Idylls for String Quartet

Frederic Leighton: Idyll (1880)

Frederic Leighton: Idyll (1880)

When we think of an ‘idyll’ we think of a peaceful and happy time. In music this doesn’t all have to be set in the happy land of major, we need that darker minor side to set the major into perspective.

And so does Frank Bridge. In his 3 Idylls of 1906, he starts his string quartet off in a dark minor key, which moved into a lyrical and serene major key in the middle and returns to the minor side at the end of the movement again.

Bridge: 3 Idylls: I. Adagio molto espressivo (Maggini Quartet)
That dark ending sets us up for the sweetness of the second movement. It still carries the dark flavour of the first movement, but in its slower majesty, seems to show us playful shadows darting below the surface. Light comes and goes.

II. Allegretto poco lento
The third movement bring the cheerfulness back again. We see Bridge’s own expertise as a string player come to the fore here and perhaps even hear a hint of Ravel in the music. Nonetheless, this is pure Bridge, who was a strong English rival to the French master.

III. Allegro con moto
Frank Bridge

Frank Bridge

Frank Bridge (1879-1941) studied at the Royal College of Music and was a violist in a number of string quartets, a sometime conductor, before taking up composition full time. He was a teacher of Benjamin Britten, who paid homage to his teacher by using the theme from the 2nd Idyll as the source of his Variations on a Theme of Frank Bridge of 1937.

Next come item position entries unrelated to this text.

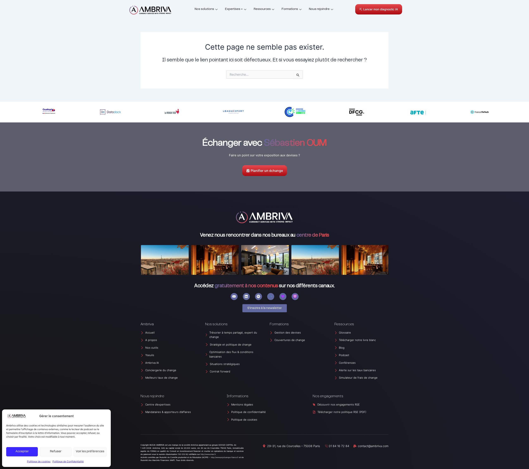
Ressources (262, 9)
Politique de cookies (38, 461)
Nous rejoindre (319, 9)
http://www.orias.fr (208, 454)
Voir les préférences (90, 451)
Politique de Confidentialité (68, 461)
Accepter (22, 451)
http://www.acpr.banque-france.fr (224, 457)
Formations (290, 9)
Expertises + (234, 9)
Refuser (55, 451)
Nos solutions (204, 9)
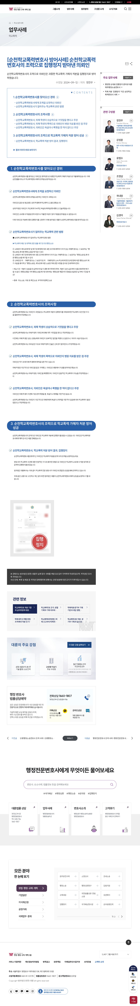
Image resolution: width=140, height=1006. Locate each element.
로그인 (57, 2)
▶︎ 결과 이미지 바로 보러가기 (24, 150)
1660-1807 (100, 2)
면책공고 (46, 962)
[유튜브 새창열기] (27, 991)
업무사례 (70, 9)
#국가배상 (47, 793)
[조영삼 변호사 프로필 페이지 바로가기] (118, 182)
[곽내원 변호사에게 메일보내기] (131, 196)
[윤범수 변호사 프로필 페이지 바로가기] (118, 163)
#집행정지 (92, 793)
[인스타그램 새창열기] (32, 991)
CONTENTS (83, 92)
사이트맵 (87, 962)
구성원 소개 (99, 9)
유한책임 (57, 962)
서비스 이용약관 (15, 962)
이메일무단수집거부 (72, 962)
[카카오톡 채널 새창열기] (21, 991)
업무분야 (84, 9)
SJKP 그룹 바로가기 (110, 954)
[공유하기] (131, 64)
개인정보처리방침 (32, 962)
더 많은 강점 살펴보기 (77, 645)
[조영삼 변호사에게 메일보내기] (131, 176)
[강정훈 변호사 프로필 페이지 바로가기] (118, 145)
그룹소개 (56, 9)
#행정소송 (70, 793)
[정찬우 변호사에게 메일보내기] (131, 120)
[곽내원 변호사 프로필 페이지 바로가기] (118, 201)
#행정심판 (59, 793)
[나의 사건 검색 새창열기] (11, 991)
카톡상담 (133, 983)
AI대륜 (129, 2)
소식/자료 (113, 9)
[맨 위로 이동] (128, 942)
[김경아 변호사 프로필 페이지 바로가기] (118, 221)
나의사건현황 (68, 2)
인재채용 (117, 2)
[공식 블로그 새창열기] (16, 991)
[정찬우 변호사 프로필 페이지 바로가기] (118, 126)
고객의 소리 (81, 2)
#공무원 (81, 793)
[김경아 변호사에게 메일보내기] (131, 215)
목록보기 (70, 738)
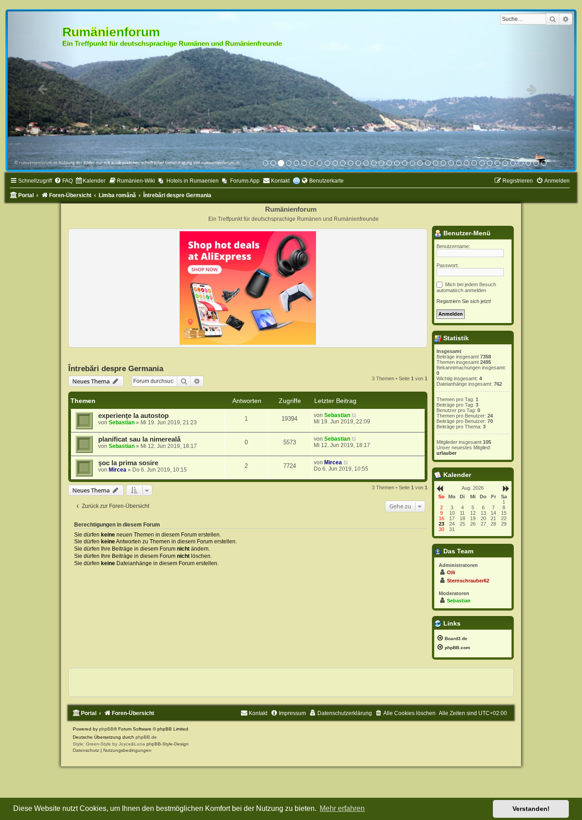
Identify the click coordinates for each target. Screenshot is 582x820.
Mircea (117, 470)
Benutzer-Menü (466, 233)
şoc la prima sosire (128, 463)
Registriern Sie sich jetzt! (463, 301)
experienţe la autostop (133, 416)
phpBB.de (146, 737)
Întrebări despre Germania (115, 369)
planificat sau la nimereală (139, 439)
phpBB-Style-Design (167, 743)
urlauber (446, 453)
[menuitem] (63, 181)
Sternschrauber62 (468, 581)
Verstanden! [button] (531, 808)
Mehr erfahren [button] (342, 808)
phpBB (106, 728)
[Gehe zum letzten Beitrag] (354, 415)
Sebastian (122, 423)
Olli (451, 573)
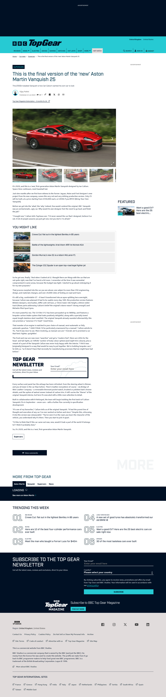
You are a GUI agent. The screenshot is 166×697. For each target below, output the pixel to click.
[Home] (40, 42)
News (51, 484)
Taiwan (18, 689)
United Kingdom (135, 39)
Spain (141, 684)
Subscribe (119, 592)
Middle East (31, 689)
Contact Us (17, 634)
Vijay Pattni (24, 91)
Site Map (93, 641)
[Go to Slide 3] (76, 175)
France (18, 684)
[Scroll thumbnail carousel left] (106, 174)
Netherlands (87, 684)
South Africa (128, 684)
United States (148, 39)
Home (15, 56)
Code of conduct (36, 641)
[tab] (19, 484)
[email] (63, 94)
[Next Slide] (112, 138)
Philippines (102, 684)
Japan (73, 684)
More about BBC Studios (25, 666)
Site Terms (19, 641)
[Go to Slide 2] (50, 175)
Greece (29, 684)
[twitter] (54, 94)
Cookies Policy (44, 634)
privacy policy (92, 585)
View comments (31, 453)
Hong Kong (42, 684)
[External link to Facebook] (102, 624)
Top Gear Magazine (76, 641)
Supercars (31, 56)
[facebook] (50, 94)
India (55, 684)
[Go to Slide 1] (24, 175)
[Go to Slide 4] (101, 175)
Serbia (114, 684)
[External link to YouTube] (136, 624)
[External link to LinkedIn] (147, 624)
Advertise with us (56, 641)
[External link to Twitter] (125, 624)
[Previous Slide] (15, 138)
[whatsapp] (59, 94)
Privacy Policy (30, 634)
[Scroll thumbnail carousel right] (112, 174)
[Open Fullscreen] (112, 163)
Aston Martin (19, 484)
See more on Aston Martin (23, 495)
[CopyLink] (45, 94)
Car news (22, 56)
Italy (64, 684)
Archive (90, 634)
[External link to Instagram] (114, 624)
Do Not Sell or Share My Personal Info (69, 634)
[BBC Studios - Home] (18, 622)
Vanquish (31, 484)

Britten: Variations on a Theme of Frank Bridge, Op. 10: Introduction and Theme (I Musici de Montreal; Yuli Turovsky, cond.)
The 3 Idylls are very much a product of Bridge’s youth, and as he grew as a composer, particularly in the period before WWI, his style became more and more modern, finally coming under the influence of Stravinsky and Debussy.

Today, little of his work remains in repertoire except for many of his short pieces for organ, but his works show an interesting development in English chamber music writing. Around 1908, he started to set English songs for string quartet. The dramatic beginning, for example to An Irish Melody, is a surprise for the melody that finally appears, the familiar “Londonderry Air.”

Bridge: An Irish Melody (Maggini Quartet)
This is music written by someone who has played far too many poor transcriptions of popular songs. With the dramatic opening and the off-hand appearance of the main melody, he makes us hear the song with different ears. The little counter melodies, the way the melody is broken up, the way each voice makes its own appearance shows us a master of the 20th century string quartet.